Nero seemed to gather the gist of my thoughts. “You need this knowledge. You cannot advance further in the Legion without it.”
“I’m still working on the vampire skills. And you want to pile on witchy stuff now?”
“You wanted me to help you advance quickly, and this is how it works. Did you think this would be easy?”
No, not really. The Legion of Angels wasn’t known for its easygoing attitude. He was right. If I wanted to find my brother Zane, I had to work harder. And I had to work fast. Wherever my brother was now, he seemed safe, but it was only a matter of time before either the gods or the demons found him and exploited him for his power.
“With each level in the Legion, you need to improve your current skills and the new ones,” Nero continued on. “It’s a constant effort to better yourself.”
I glanced at the salmon ladder in his living room. My head panned up the many levels of metal. It was a good thing his ceiling was so high. It looked like he was striving too.
“It all sounds so exhausting,” I commented.
“It is.” He walked over to the bookcases that covered one wall. He pulled out a book in a single, crisp movement, as though he knew exactly where every book on his shelves was. “Start with this one while I prepare a list for you from the library.”
I glanced down at the front cover. It was a basic monotone blue background with the title written in white block letters. The Basics of Magical Chemistry, was it? There was nothing basic about it. The book weighed more than the weights Nero had been making me bench press. I’d hate to see the followup book.
“I’m too exhausted for mental gymnastics right now,” I told him. “I haven’t even eaten yet.”
“Then let’s take care of that.”
Smooth as a silk ribbon on the wind, he moved over to the dining room table, which I only now realized was set for dinner. Dinner for one. Nero placed a second plate and set of silverware across from the first. Oh gods, was Nerissa right? Was he trying to seduce me?
“I didn’t expect the lab analysis to take so long,” Nero said.
“Is this an apology?”
He shot me a hard look. Ok, apparently not. He probably thought apologies were for people too stupid to make the right choice the first time. Yeah, that would totally be Nero logic.
“I was working in my office. By the time I realized how late it was, the canteen was closed,” he said. “So I had the kitchen staff send some food up to me.” He lifted the lid from a very large platter, revealing a dinner that could have easily left four people stuffed. “They always send way too much,” he said in response to my gaping eyes. If I hadn’t known better, I’d have sworn a hint of sheepishness flashed across his face. But it couldn’t be. That was an emotion unbefitting of an angel.
He pulled a wine bottle and two glasses from the other side of the bar that separated the kitchen from the dining room. Wine too? All that was missing were the candles and the mood music. The reasonable, rational part of me battled it out with the little tramp who wondered what it would be like to pour that wine all over Nero’s chest and then lick it up. I was frozen in place, caught between running toward him and fleeing the other way.
“Do I need to order you to sit down and eat?” he demanded with a hint of impatience as he sat.
The purely callous way that he said it allowed hunger to finally tip the scales. This wasn’t about seducing me. This was about feeding me so he could torture me again tomorrow. Expelling an internal sigh of relief, I took the seat across from his.
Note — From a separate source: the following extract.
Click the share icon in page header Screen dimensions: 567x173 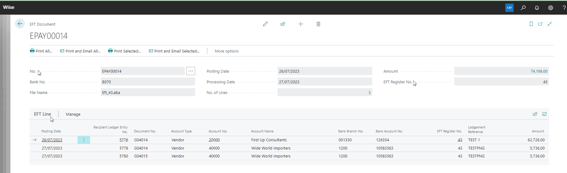pos(283,24)
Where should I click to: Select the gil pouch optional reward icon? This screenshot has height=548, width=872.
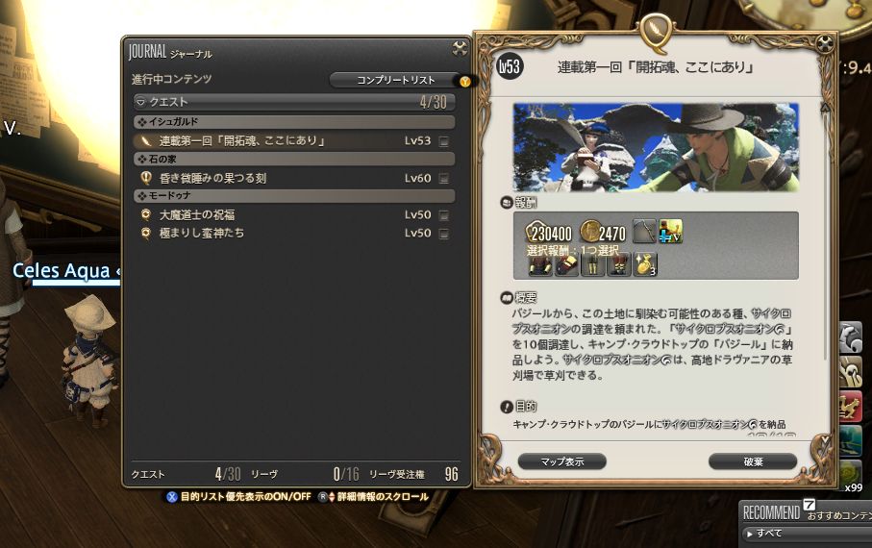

As soon as I was seated, the three candles on the table flickered to life, and the room lighting dimmed. My mind flashed back to the last time I’d been in his room with candles lit all around us—and to the blood exchange we’d done so that I could catch a glimpse of my brother by linking to Zane through Nero’s magic. Just the sight of Nero’s blood had turned me into a crazy nymphomaniac who made that little tramp inside of me—the one who’d wanted to lick wine off of Nero earlier—look like a saint. Thinking about Nero’s blood now sent a rush of heat through my entire body.
I crossed my ankles, folded my hands, and most certainly did not watch the shift of muscle in Nero’s arms as he poured the wine. I cleared my throat, trying to clear my mind of wicked intentions too. If those thoughts made their way to Nero, he might punish me. Or worse yet, he might play out my darkest desires. What was with the candles anyway? Was he trying to seduce me or test me? I drew in a deep breath to steady my nerves, but my own scent betrayed the need burning inside of me. But at least my fangs didn’t descend this time, which meant I was starting to get some control over them.
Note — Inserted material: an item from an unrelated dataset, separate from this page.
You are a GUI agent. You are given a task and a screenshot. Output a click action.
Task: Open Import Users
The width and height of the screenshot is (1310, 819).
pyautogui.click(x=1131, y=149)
I winked at Nero. “I always knew you wanted to ask me out on a date,” I said, trying to cover my sudden mood shift with a joke.
“Is that what this is?” he said, his voice perfectly neutral.
“Uh…” I reached for the dinner rolls just to have something to do with my hands. Nero filled my glass with wine.
“Trying to get me drunk, angel?”
His face remained impassive. “That’s not hard.”
“It’s Nectar that gets me drunk. I can hold my liquor,” I boasted.
Two bottles of wine later, I was eating my words. I’d have been eating Nero’s words too if he’d only asked. But though he’d drunk one of those two bottles himself, he looked no different than usual. I, on the other hand, was so relaxed that I was practically melting into his sofa. We’d moved there after a dinner that had left me satisfyingly stuffed.